Coordinating syncoid pull jobs from multiple systems

lipton_tea · July 12, 2023, 12:28am

I’m probably thinking about this the wrong way so hopefully someone help me think about the problem differently.

I’ve got one source server running sanoid and two servers that pull data from the source. Both destination servers have a dataset that they pull in common.

Given the method recommended is cron to run syncoid jobs, how would you go about running the jobs such that they can run either A) simultaneously, B) in such a way they don’t interfere with each other, C) at least that the weekly one will retry in a couple hours if it fails.

One destination server is set to run every 4 hours and the other weekly.

For example I get these cron messages on the regular

cannot receive incremental stream: most recent snapshot of <parentdataset> does not match incremental source
CRITICAL ERROR: ssh -i  path/to/identity -S /tmp/syncoid-user@<ipaddress>-1689112885
    [user@<ipaddress>(mailto:<mailtoinfo> 'zfs send -w -I '"'"'tank/vault 
    /video'"'"'@'"'"'autosnap_2023-07-11_18:00:05_hourly'"'"'  \
    '"'"'<parentdataset>'"'"'@'"'"'autosnap_2023-07-11_22:00:08_hourly'"'"' \
    | lzop | mbuffer -q -s 128k -m 16M 2>/dev/null' | mbuffer -q -s 128k -m 16M 2>/dev/null \
    | lzop -dfc | zfs receive -s -F '<parentdataset>' 2>&1 failed: 256 at /usr/sbin/syncoid line 817. 
Cannot sync now: <childdataset1> is already target of a zfs receive process. 
Cannot sync now: <childdataset2> is already target of a zfs receive process. 
Cannot sync now: <childdataset3> is already target of a zfs receive process.

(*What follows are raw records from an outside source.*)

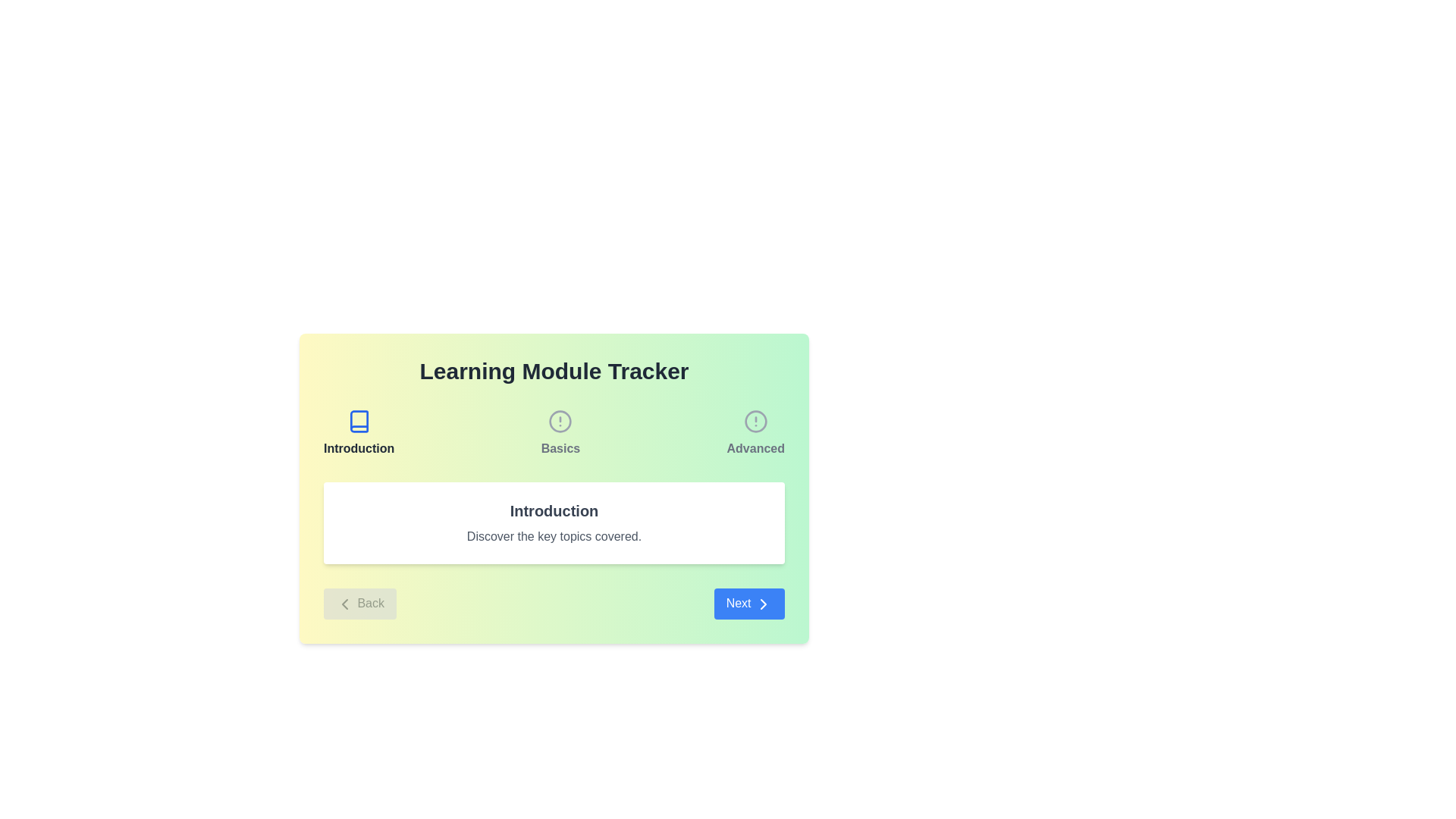 The height and width of the screenshot is (819, 1456). I want to click on the left-facing chevron icon of the 'Back' button, which is styled as an SVG image with a dark gray stroke and positioned to the left of the button text, so click(344, 602). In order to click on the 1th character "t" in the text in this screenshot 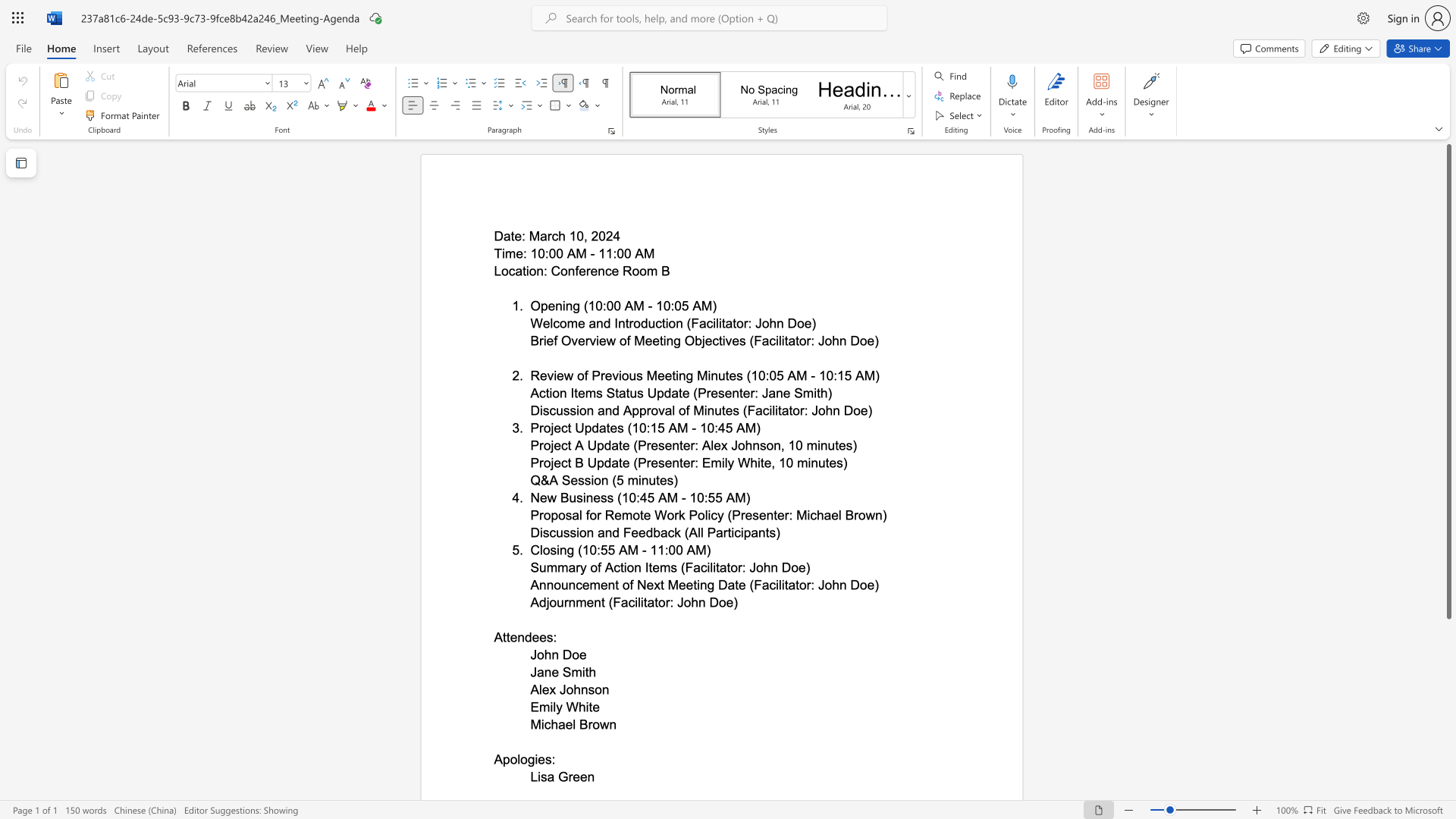, I will do `click(569, 428)`.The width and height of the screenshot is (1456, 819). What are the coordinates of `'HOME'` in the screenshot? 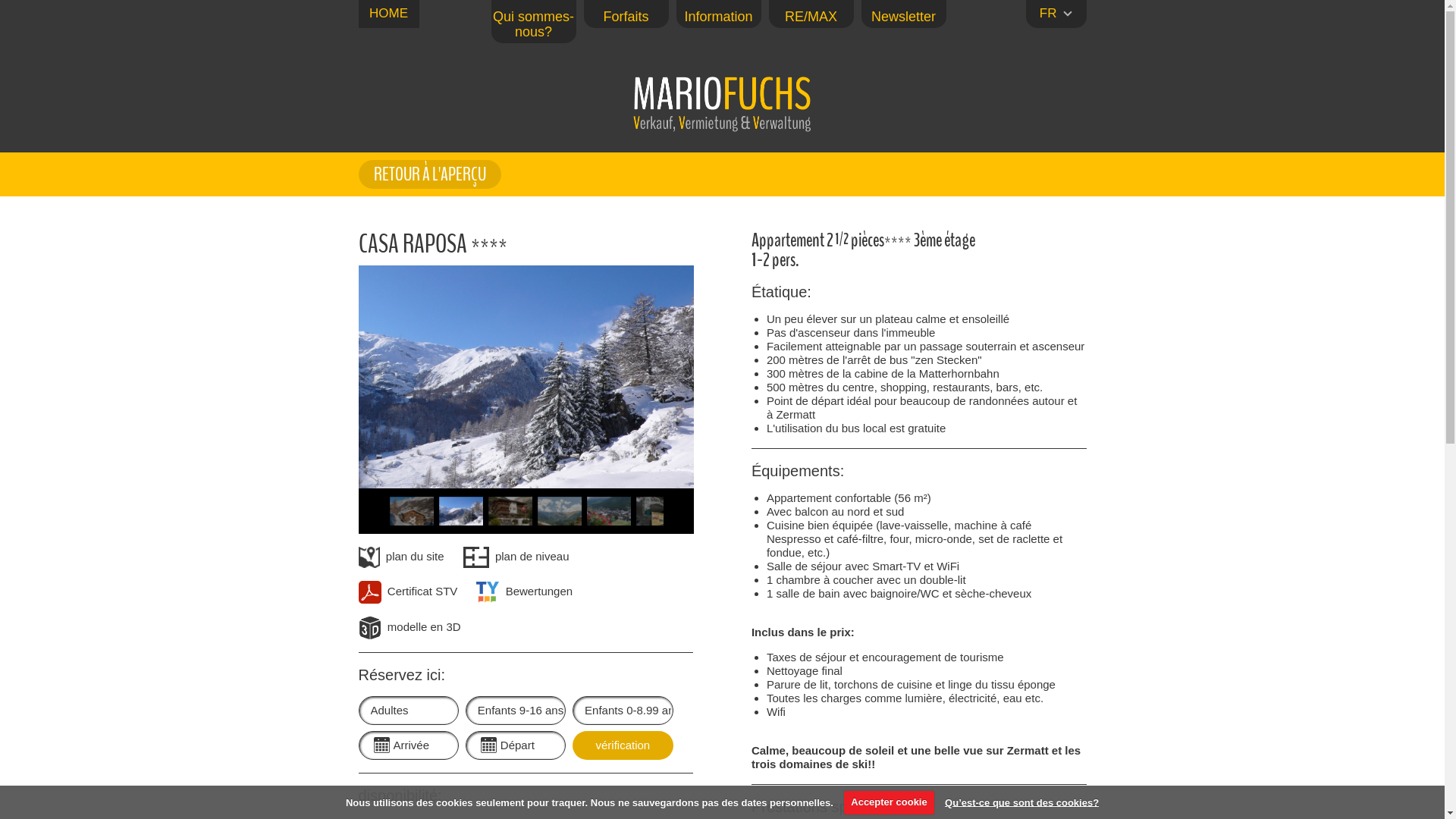 It's located at (356, 17). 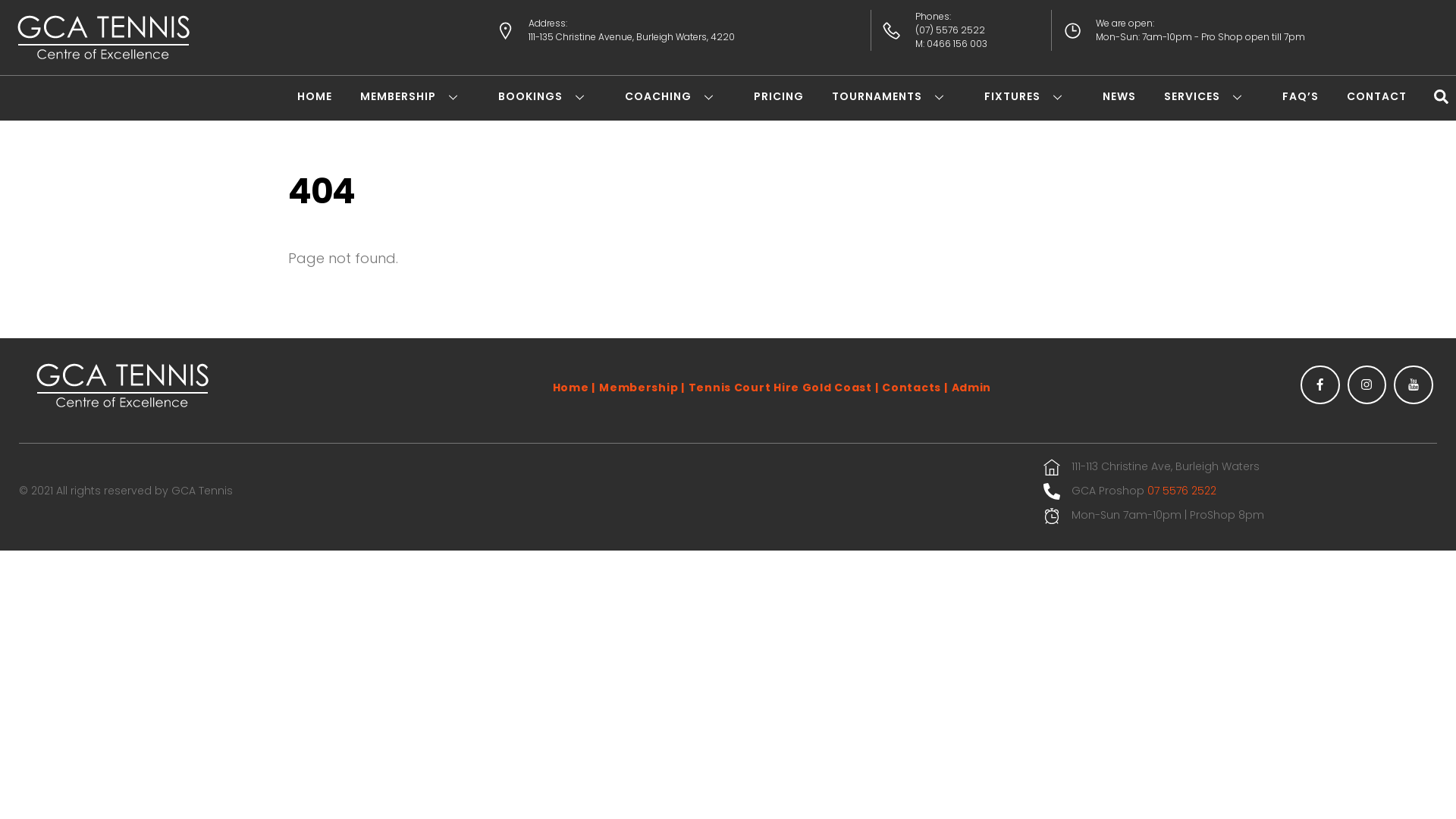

Not only due to each machine overlapping in time… but the sync job that runs every 4 hours will interfere with itself.

muay_throwaway · July 12, 2023, 6:07am

Are the two destination servers pulling to pools/datasets with the same name? Based on a quick look at the syncoid code, it seems that syncoid just checks if the remote host has a receive process to the destination filesystem of a given name. If the destination filesystems on both pulling servers have the same name, perhaps they are interfering with one another. If you receive in differently named destinations, does it work? (this is just a guess, I should warn)

Otherwise, you could implement a flock file over SMB, hosted on the source server. It should work in Linux kernel v5.5 and up (you didn’t specify an OS, but I assume it’s Linux; probably works on FreeBSD too). This ensures only one syncoid process is running at a time (if they are flocked to the same file). (Ideally, not internet exposed; maybe through WireGuard, etc.)

Topslakr · July 12, 2023, 4:26pm

I wrestle with this too.

The obvious and simple answer is the PUSH the snapshots from the main server to the replicas, setup to run one after the other … but that means if your primary is compromised they would also then be able to wipe your backups. No go.

For me, I have my replicas pull data from the main server at set intervals. One server pulls VM snapshots at the top of the hour, and the other at 30 minutes past.

For bulk data, one server pulls at mid-night and the other at noon.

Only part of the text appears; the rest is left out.